TB: Yes, I am very interested in our interaction with the landscape. I centralise each subject at a distance that I have found is a good balance between capturing sufficient details in the subjects body language whilst also showing how integrated they are to the landscape that surrounds them. By building a set of images around this basic rule in composition, I think the viewer is left with a limited number of variables between each shot of which they can naturally draw comparisons. The first of these is, as you have pointed out, the connection that each subject has to their environment. The second is limiting the colour pallet to greys and greens, pushing attention towards the rich diversity within these two colours that I feel are symbolic of England’s edgeland.
TR: Your work in Edgeland seems to focus on beauty in the banal. How do you feel your work differentiates from previous work on this subject?
TB: I think my approach is fairly unique. I take special measures to blend into my environment, allowing me to get close to moments that happen in front of me. I try and consider everything in terms of my affect on these potential moments that are forming. I take it as far as wearing earthy coloured clothing because I have noticed that when I’m dressed in black people are instantly more suspicious. I have my camera hidden away in a messenger bag until the moment is right. All of this goes towards capturing people in a moment, absorbed in their actions or thoughts. If I can pre-empt one of these moments as they are developing in front of me, it’s amazing how close I can get, capturing something genuine. Often people ask me what I’m doing, I will always take the time to explain the project and find that most people are pretty intrigued. I feel that I am trying to celebrate the overlooked banality of the everyday, for this reason I don’t see acting discreetly as a negative that photographers working within this field often get criticised for. I think it’s quite hard to pick out the beauty in something that you are constantly surrounded by. I hope that it is an element of this series that will naturally grow over time as our feelings of familiarity blend into nostalgia.
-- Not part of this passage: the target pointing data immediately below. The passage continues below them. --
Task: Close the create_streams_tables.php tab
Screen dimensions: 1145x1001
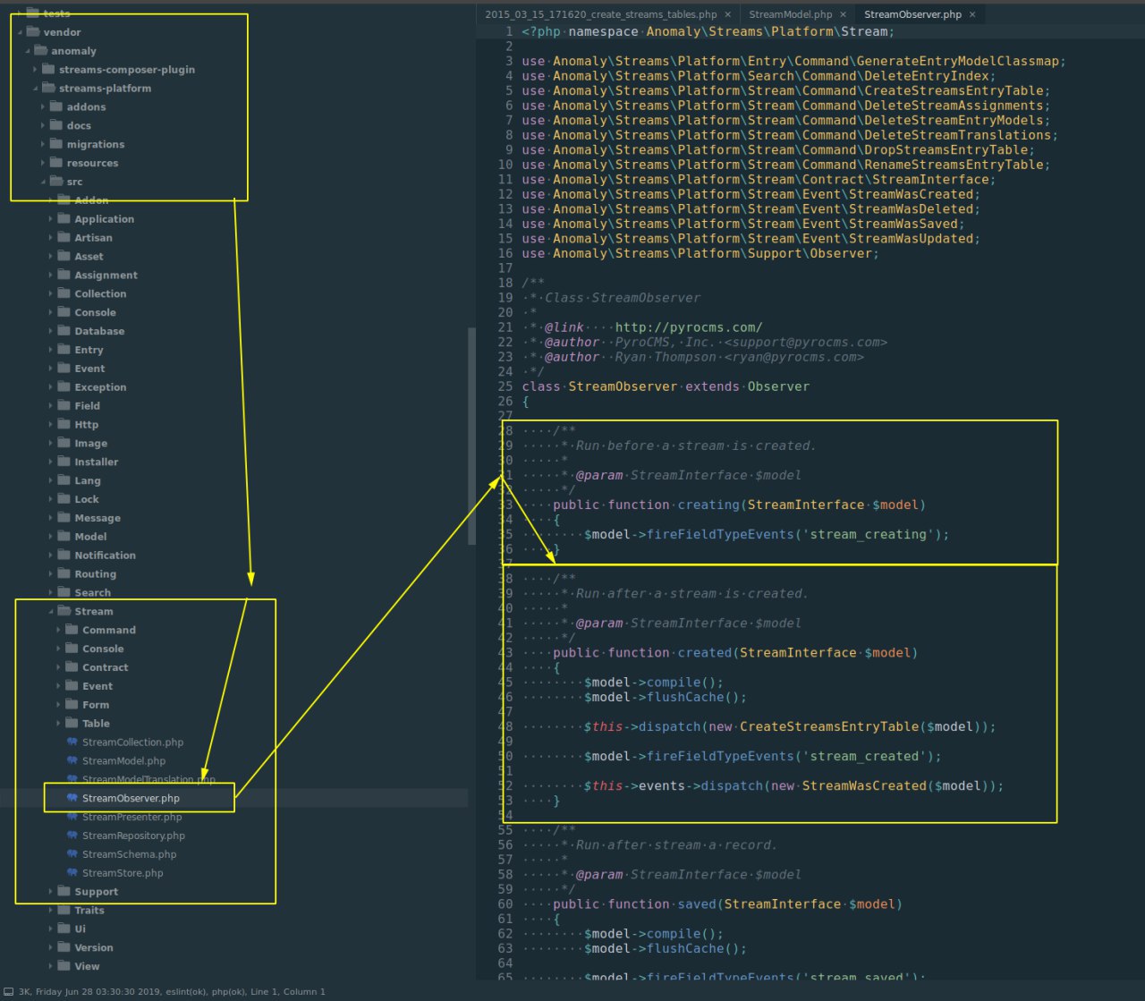Action: pyautogui.click(x=728, y=14)
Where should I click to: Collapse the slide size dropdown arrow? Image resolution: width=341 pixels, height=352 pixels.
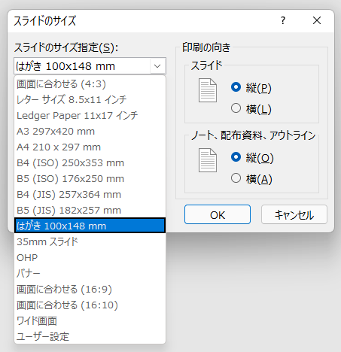[157, 66]
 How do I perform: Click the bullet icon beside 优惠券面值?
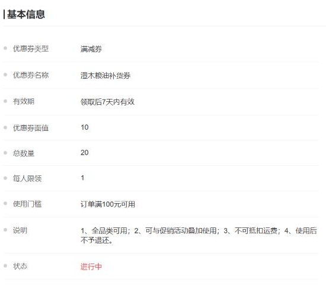pyautogui.click(x=5, y=127)
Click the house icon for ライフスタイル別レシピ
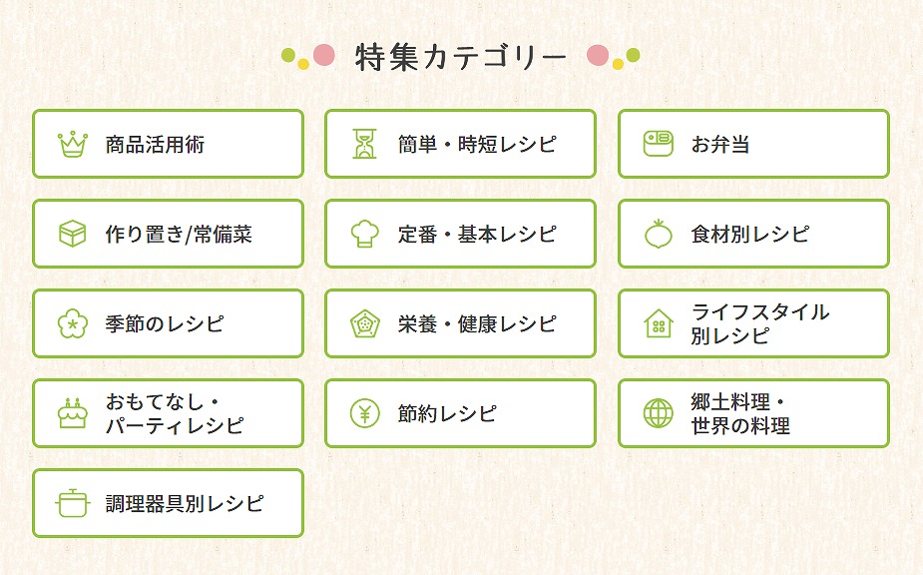The height and width of the screenshot is (575, 923). (x=659, y=324)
TR: Are there certain places in the towns you go to that yield more interesting results or do you wander more than plan?
TB: Most people walk around with the intent of getting to their destination. I look for the few moments where for whatever reason they have their mind on something else. When I am navigating around a town I am looking for places that I think I have more chance of finding these moments. In the outer edgelands it’s very quiet, so rare to encounter people at all. I often speed things up by hopping on a skateboard. The whole process does take patience, but a happy side effect is being able to explore the country I’ve grown up in, something I’m sure people don’t do enough.
TR: Why create a newspaper to show your photographs, rather than a book or other format? Does this help to reinforce the idea that Edgeland could be a town itself?
TB: I want to spend a few years on this project. By staying in hostels I can do a 3-day trip for around £100 but that soon adds up. Being able to fund them by selling newspapers would be the dream. Ultimately, I can see an expanded series in the form of a book, but that wouldn’t be for a couple of years. That said, I think when creating a representation of the general public, there is good reason to present it back to them in a way that’s accessible and not exclusive. Newspapers seem like a good way of making this possible.
TR: You mention on your website that the Edgeland series has potential for unlimited expansion, have you thought about any possible future developments?
TB: I am moving away from London to work in a school in South Korea for 6 months. When I return in January, I will travel around in a van with a desk setup to edit in the evenings. I feel like I have barely touched the North of England, let alone the rest of the UK.